What is expected:
Your response should consist of the entries below, written out exactly.

Data for this task:
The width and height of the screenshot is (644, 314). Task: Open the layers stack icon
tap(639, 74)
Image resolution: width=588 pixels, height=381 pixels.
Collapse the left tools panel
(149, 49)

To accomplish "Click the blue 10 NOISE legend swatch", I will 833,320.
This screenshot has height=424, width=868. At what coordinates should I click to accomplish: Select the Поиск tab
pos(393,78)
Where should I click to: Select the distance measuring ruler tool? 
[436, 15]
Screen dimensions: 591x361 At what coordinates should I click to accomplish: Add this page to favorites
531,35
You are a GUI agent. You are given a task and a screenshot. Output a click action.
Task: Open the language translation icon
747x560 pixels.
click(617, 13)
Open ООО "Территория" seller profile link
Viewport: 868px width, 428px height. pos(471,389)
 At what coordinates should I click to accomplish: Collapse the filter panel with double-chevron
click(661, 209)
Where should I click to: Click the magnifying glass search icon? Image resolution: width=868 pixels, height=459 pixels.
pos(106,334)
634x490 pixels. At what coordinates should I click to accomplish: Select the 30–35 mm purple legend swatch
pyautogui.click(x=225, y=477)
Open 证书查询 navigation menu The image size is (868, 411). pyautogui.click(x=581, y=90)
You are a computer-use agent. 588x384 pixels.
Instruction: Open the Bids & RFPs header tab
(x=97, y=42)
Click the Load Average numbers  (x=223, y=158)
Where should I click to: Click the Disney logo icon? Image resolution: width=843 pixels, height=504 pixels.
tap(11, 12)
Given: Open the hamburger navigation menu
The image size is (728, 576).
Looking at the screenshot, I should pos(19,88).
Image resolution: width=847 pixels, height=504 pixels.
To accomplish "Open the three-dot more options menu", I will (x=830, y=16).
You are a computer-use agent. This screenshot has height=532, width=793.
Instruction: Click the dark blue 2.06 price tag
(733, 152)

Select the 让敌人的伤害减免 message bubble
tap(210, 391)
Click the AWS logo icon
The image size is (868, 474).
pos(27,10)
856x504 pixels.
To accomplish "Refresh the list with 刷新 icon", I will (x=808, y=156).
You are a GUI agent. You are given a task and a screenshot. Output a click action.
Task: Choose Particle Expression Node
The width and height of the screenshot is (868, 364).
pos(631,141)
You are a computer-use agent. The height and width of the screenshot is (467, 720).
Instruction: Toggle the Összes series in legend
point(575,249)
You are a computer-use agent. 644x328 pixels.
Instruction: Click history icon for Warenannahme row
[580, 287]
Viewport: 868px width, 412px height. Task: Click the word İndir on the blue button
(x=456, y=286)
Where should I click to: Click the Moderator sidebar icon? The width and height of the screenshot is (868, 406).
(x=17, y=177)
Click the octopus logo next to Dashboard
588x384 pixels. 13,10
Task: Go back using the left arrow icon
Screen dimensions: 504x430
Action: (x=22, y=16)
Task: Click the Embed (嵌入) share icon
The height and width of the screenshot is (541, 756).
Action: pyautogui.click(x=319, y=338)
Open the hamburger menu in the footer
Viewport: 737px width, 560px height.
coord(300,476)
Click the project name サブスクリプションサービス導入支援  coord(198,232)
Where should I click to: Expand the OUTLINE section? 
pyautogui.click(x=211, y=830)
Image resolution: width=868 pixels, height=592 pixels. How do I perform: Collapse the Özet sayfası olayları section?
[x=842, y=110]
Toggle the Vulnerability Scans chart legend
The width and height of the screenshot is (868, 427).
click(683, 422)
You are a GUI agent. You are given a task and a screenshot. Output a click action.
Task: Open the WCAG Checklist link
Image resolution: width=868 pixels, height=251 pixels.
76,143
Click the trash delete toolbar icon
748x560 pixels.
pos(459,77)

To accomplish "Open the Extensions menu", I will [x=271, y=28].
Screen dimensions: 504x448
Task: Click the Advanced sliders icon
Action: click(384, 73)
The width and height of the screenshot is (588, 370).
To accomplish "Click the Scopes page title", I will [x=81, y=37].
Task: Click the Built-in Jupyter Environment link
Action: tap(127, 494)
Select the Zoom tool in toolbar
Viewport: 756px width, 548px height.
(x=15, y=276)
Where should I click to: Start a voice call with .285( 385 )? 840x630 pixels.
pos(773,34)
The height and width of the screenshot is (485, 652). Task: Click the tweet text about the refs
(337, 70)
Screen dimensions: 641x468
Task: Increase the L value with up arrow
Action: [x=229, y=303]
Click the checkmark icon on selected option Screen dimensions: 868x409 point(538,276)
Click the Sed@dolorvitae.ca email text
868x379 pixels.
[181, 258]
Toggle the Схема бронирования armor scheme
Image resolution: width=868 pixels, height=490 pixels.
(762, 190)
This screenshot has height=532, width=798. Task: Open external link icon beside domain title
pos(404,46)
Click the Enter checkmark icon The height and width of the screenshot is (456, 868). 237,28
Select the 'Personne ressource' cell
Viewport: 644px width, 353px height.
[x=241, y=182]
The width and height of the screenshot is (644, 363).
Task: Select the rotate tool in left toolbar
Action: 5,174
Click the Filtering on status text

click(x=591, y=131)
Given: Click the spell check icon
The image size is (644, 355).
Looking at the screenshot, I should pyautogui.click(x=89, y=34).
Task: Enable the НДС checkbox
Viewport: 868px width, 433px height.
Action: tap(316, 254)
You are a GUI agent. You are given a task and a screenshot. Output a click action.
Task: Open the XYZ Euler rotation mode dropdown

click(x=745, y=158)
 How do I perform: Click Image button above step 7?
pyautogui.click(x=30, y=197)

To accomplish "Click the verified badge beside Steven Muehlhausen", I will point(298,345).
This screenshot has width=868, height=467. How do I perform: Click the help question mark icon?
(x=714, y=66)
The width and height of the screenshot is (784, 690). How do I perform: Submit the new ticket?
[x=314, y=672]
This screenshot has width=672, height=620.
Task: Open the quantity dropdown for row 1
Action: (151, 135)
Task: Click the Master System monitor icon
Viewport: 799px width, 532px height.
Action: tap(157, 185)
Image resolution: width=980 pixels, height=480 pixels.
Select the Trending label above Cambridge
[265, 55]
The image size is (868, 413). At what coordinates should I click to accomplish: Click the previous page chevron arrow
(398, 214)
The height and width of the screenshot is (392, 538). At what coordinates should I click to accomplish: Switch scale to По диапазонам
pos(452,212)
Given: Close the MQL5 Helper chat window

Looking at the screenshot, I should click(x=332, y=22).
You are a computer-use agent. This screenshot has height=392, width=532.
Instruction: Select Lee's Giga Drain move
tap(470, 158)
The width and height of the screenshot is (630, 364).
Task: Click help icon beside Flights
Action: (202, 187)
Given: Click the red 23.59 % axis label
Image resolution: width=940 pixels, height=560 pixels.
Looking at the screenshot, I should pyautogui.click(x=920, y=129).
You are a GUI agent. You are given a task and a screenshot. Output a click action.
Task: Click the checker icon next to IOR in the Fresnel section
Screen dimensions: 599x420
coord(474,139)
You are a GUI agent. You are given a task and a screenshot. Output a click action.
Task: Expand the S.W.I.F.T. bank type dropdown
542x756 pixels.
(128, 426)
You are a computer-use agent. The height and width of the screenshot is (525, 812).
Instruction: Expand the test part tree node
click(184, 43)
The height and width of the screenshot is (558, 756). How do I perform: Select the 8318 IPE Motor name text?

Task answer:
The width and height of the screenshot is (644, 314). Task: Open the layers stack icon
tap(639, 74)
Image resolution: width=588 pixels, height=381 pixels.
Collapse the left tools panel
(149, 49)

To accomplish "Click the blue 10 NOISE legend swatch", I will 833,320.
This screenshot has height=424, width=868. At what coordinates should I click to accomplish: Select the Поиск tab
pos(393,78)
Where should I click to: Select the distance measuring ruler tool? 
[436, 15]
Screen dimensions: 591x361 At what coordinates should I click to accomplish: Add this page to favorites
531,35
You are a GUI agent. You are given a task and a screenshot. Output a click action.
Task: Open the language translation icon
747x560 pixels.
click(617, 13)
Open ООО "Территория" seller profile link
Viewport: 868px width, 428px height. pos(471,389)
 At what coordinates should I click to accomplish: Collapse the filter panel with double-chevron
click(661, 209)
Where should I click to: Click the magnifying glass search icon? Image resolution: width=868 pixels, height=459 pixels.
pos(106,334)
634x490 pixels. At what coordinates should I click to accomplish: Select the 30–35 mm purple legend swatch
pyautogui.click(x=225, y=477)
Open 证书查询 navigation menu The image size is (868, 411). pyautogui.click(x=581, y=90)
You are a computer-use agent. 588x384 pixels.
Instruction: Open the Bids & RFPs header tab
(x=97, y=42)
Click the Load Average numbers  (x=223, y=158)
Where should I click to: Click the Disney logo icon? Image resolution: width=843 pixels, height=504 pixels.
tap(11, 12)
Given: Open the hamburger navigation menu
The image size is (728, 576).
Looking at the screenshot, I should pos(19,88).
Image resolution: width=847 pixels, height=504 pixels.
To accomplish "Open the three-dot more options menu", I will (x=830, y=16).
You are a computer-use agent. This screenshot has height=532, width=793.
Instruction: Click the dark blue 2.06 price tag
(733, 152)

Select the 让敌人的伤害减免 message bubble
tap(210, 391)
Click the AWS logo icon
The image size is (868, 474).
pos(27,10)
856x504 pixels.
To accomplish "Refresh the list with 刷新 icon", I will (x=808, y=156).
You are a GUI agent. You are given a task and a screenshot. Output a click action.
Task: Choose Particle Expression Node
The width and height of the screenshot is (868, 364).
pos(631,141)
You are a computer-use agent. The height and width of the screenshot is (467, 720).
Instruction: Toggle the Összes series in legend
point(575,249)
You are a computer-use agent. 644x328 pixels.
Instruction: Click history icon for Warenannahme row
[580, 287]
Viewport: 868px width, 412px height. Task: Click the word İndir on the blue button
(x=456, y=286)
Where should I click to: Click the Moderator sidebar icon? The width and height of the screenshot is (868, 406).
(x=17, y=177)
Click the octopus logo next to Dashboard
588x384 pixels. 13,10
Task: Go back using the left arrow icon
Screen dimensions: 504x430
Action: (x=22, y=16)
Task: Click the Embed (嵌入) share icon
The height and width of the screenshot is (541, 756).
Action: pyautogui.click(x=319, y=338)
Open the hamburger menu in the footer
Viewport: 737px width, 560px height.
coord(300,476)
Click the project name サブスクリプションサービス導入支援  coord(198,232)
Where should I click to: Expand the OUTLINE section? 
pyautogui.click(x=211, y=830)
Image resolution: width=868 pixels, height=592 pixels. How do I perform: Collapse the Özet sayfası olayları section?
[x=842, y=110]
Toggle the Vulnerability Scans chart legend
The width and height of the screenshot is (868, 427).
click(683, 422)
You are a GUI agent. You are given a task and a screenshot. Output a click action.
Task: Open the WCAG Checklist link
Image resolution: width=868 pixels, height=251 pixels.
76,143
Click the trash delete toolbar icon
748x560 pixels.
pos(459,77)

To accomplish "Open the Extensions menu", I will [x=271, y=28].
Screen dimensions: 504x448
Task: Click the Advanced sliders icon
Action: click(384, 73)
The width and height of the screenshot is (588, 370).
To accomplish "Click the Scopes page title", I will [x=81, y=37].
Task: Click the Built-in Jupyter Environment link
Action: tap(127, 494)
Select the Zoom tool in toolbar
Viewport: 756px width, 548px height.
(x=15, y=276)
Where should I click to: Start a voice call with .285( 385 )? 840x630 pixels.
pos(773,34)
The height and width of the screenshot is (485, 652). Task: Click the tweet text about the refs
(337, 70)
Screen dimensions: 641x468
Task: Increase the L value with up arrow
Action: [x=229, y=303]
Click the checkmark icon on selected option Screen dimensions: 868x409 point(538,276)
Click the Sed@dolorvitae.ca email text
868x379 pixels.
[181, 258]
Toggle the Схема бронирования armor scheme
Image resolution: width=868 pixels, height=490 pixels.
(762, 190)
This screenshot has height=532, width=798. Task: Open external link icon beside domain title
pos(404,46)
Click the Enter checkmark icon The height and width of the screenshot is (456, 868). 237,28
Select the 'Personne ressource' cell
Viewport: 644px width, 353px height.
[x=241, y=182]
The width and height of the screenshot is (644, 363).
Task: Select the rotate tool in left toolbar
Action: 5,174
Click the Filtering on status text

click(x=591, y=131)
Given: Click the spell check icon
The image size is (644, 355).
Looking at the screenshot, I should pyautogui.click(x=89, y=34).
Task: Enable the НДС checkbox
Viewport: 868px width, 433px height.
Action: tap(316, 254)
You are a GUI agent. You are given a task and a screenshot. Output a click action.
Task: Open the XYZ Euler rotation mode dropdown

click(x=745, y=158)
 How do I perform: Click Image button above step 7?
pyautogui.click(x=30, y=197)

To accomplish "Click the verified badge beside Steven Muehlhausen", I will point(298,345).
This screenshot has width=868, height=467. How do I perform: Click the help question mark icon?
(x=714, y=66)
The width and height of the screenshot is (784, 690). How do I perform: Submit the new ticket?
[x=314, y=672]
This screenshot has width=672, height=620.
Task: Open the quantity dropdown for row 1
Action: (151, 135)
Task: Click the Master System monitor icon
Viewport: 799px width, 532px height.
Action: tap(157, 185)
Image resolution: width=980 pixels, height=480 pixels.
Select the Trending label above Cambridge
[265, 55]
The image size is (868, 413). At what coordinates should I click to accomplish: Click the previous page chevron arrow
(398, 214)
The height and width of the screenshot is (392, 538). At what coordinates should I click to accomplish: Switch scale to По диапазонам
pos(452,212)
Given: Close the MQL5 Helper chat window

Looking at the screenshot, I should click(x=332, y=22).
You are a computer-use agent. This screenshot has height=392, width=532.
Instruction: Select Lee's Giga Drain move
tap(470, 158)
The width and height of the screenshot is (630, 364).
Task: Click help icon beside Flights
Action: (202, 187)
Given: Click the red 23.59 % axis label
Image resolution: width=940 pixels, height=560 pixels.
Looking at the screenshot, I should pyautogui.click(x=920, y=129).
You are a GUI agent. You are given a task and a screenshot. Output a click action.
Task: Click the checker icon next to IOR in the Fresnel section
Screen dimensions: 599x420
coord(474,139)
You are a GUI agent. You are given a task and a screenshot. Output a click action.
Task: Expand the S.W.I.F.T. bank type dropdown
542x756 pixels.
(128, 426)
You are a computer-use agent. The height and width of the screenshot is (525, 812).
Instruction: Expand the test part tree node
click(184, 43)
The height and width of the screenshot is (558, 756). How do I perform: Select the 8318 IPE Motor name text?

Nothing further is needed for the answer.